For the rest of the tiles, I simply added mechanics that would create a more unpredictable island. The castle tiles could be
accessible to some meeples while the mountain tiles could go through the stages inaccessible-accessible before finally turning
In addition to the extra tiles, I also started to look more critically at the game. With only six meeples per color,
the score ranged from 0 to 6, something that made draws and tie-breakers frequent. Could that score range be increased somehow?
Yes, by giving the gods a bigger role in the game! Instead of playing a people trying to survive, the players could play gods
trying to save one people (and score for survivors) and eliminating another (and score for casualties). This would also add
a hidden color dimension, successfully implemented in games like
Clans. Thus, the open "people variant" and the
hidden "gods variant" were born.
But the hidden variant highlighted another issue. With 12 meeples to save/eliminate, 2 actions weren't enough. More actions would
not only increase the downtime but also make it even harder to keep your colors hidden. Besides, the concept of only moving 1
meeple at the time was not consistent with the theme of panicked crowds escaping for their lives. The solution was so obvious that
I blame myself for not seeing it at once.
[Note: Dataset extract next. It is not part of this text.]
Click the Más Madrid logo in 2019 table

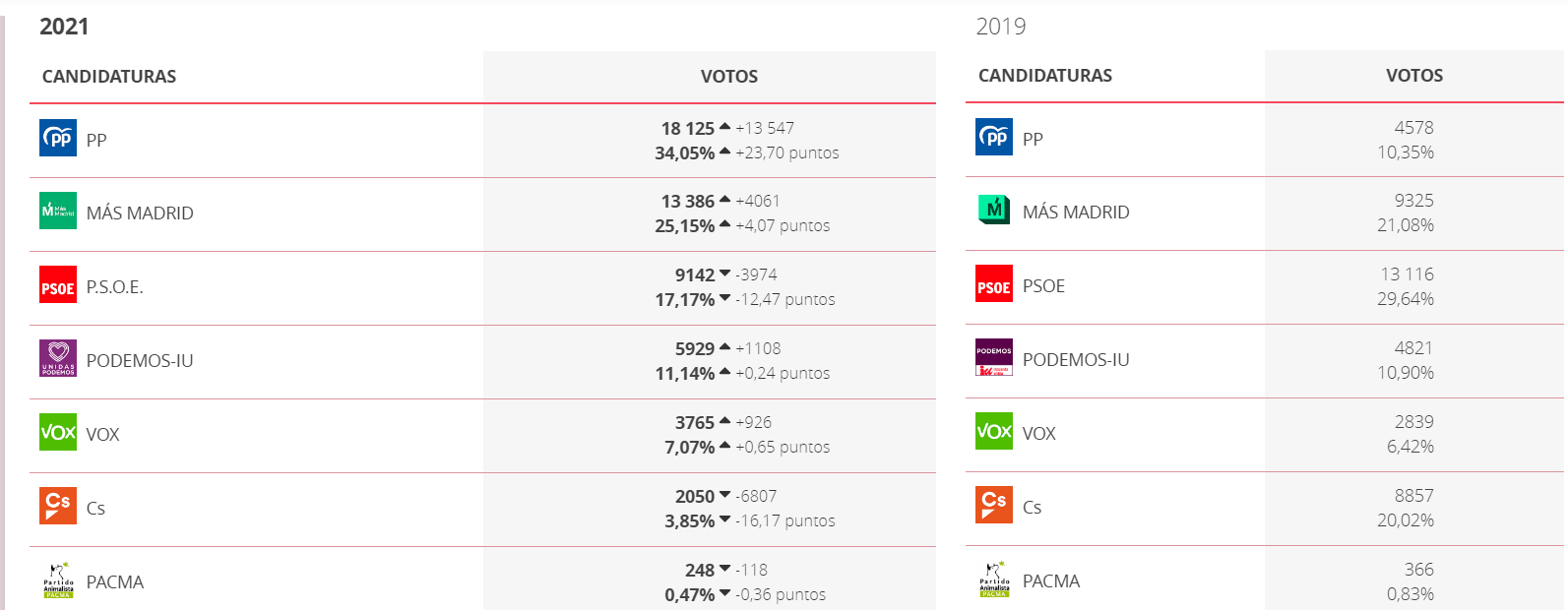point(994,210)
Instead of focusing on the individual meeples, the actions should focus on the tiles
and all meeples on or around them. Thus, the evacuate and rally actions were born.
The second edition of Apokalypsis clearly shows that even a game that appears to be ready can be improved.
36 meeples; 9 blue, 9 green, 9 red, 9 yellow
37 basic double-sided tiles; 1 volcano tile (front and back), 24 non-coast land tiles (sea on the back), 18 coast land tiles (sea on the back)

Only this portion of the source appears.